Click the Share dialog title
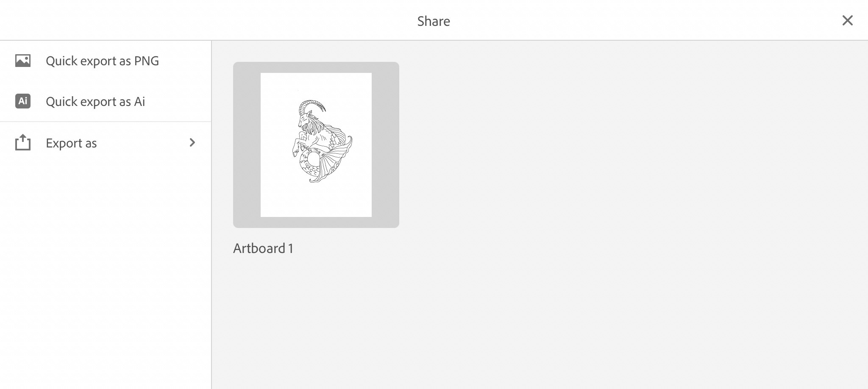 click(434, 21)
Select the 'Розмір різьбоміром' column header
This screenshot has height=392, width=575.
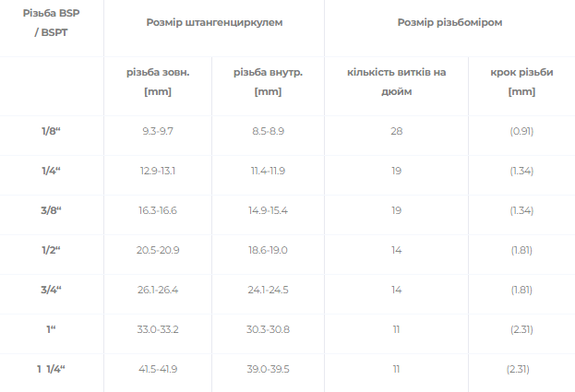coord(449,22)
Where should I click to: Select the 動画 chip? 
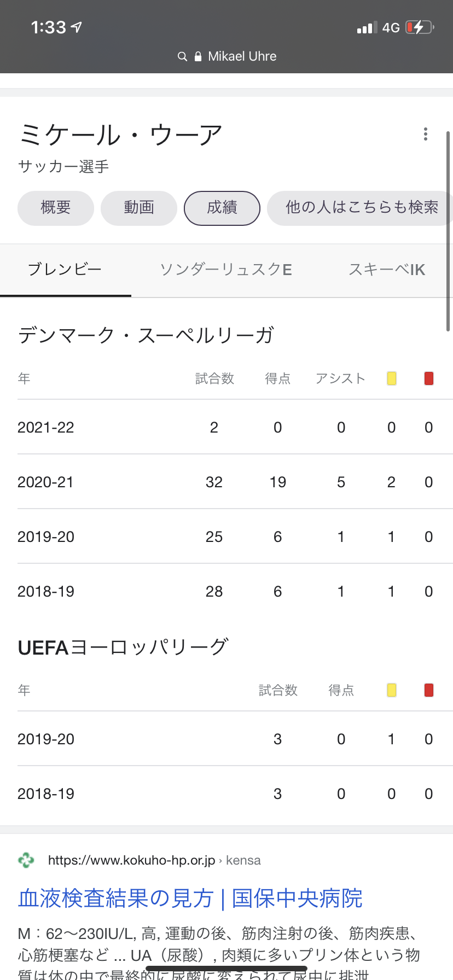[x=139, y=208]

...

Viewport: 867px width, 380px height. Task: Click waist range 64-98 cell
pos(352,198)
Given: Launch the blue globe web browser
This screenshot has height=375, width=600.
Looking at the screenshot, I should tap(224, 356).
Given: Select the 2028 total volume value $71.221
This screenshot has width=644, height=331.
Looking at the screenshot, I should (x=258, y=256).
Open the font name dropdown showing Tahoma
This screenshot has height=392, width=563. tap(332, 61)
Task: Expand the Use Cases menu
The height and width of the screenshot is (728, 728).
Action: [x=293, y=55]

---

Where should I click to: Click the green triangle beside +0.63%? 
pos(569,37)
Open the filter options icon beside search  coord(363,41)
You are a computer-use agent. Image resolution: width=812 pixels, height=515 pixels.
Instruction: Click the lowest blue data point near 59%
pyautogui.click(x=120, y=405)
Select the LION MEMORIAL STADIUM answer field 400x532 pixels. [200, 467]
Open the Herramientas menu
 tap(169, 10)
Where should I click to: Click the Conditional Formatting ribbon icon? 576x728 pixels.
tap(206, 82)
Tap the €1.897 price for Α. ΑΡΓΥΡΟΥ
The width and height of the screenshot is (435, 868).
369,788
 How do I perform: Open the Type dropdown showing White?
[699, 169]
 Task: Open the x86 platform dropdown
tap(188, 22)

■ **TASK GOAL**: Only a number is wanted here: how many lines of the material hold the word "Given".

■ **REPLY**: 2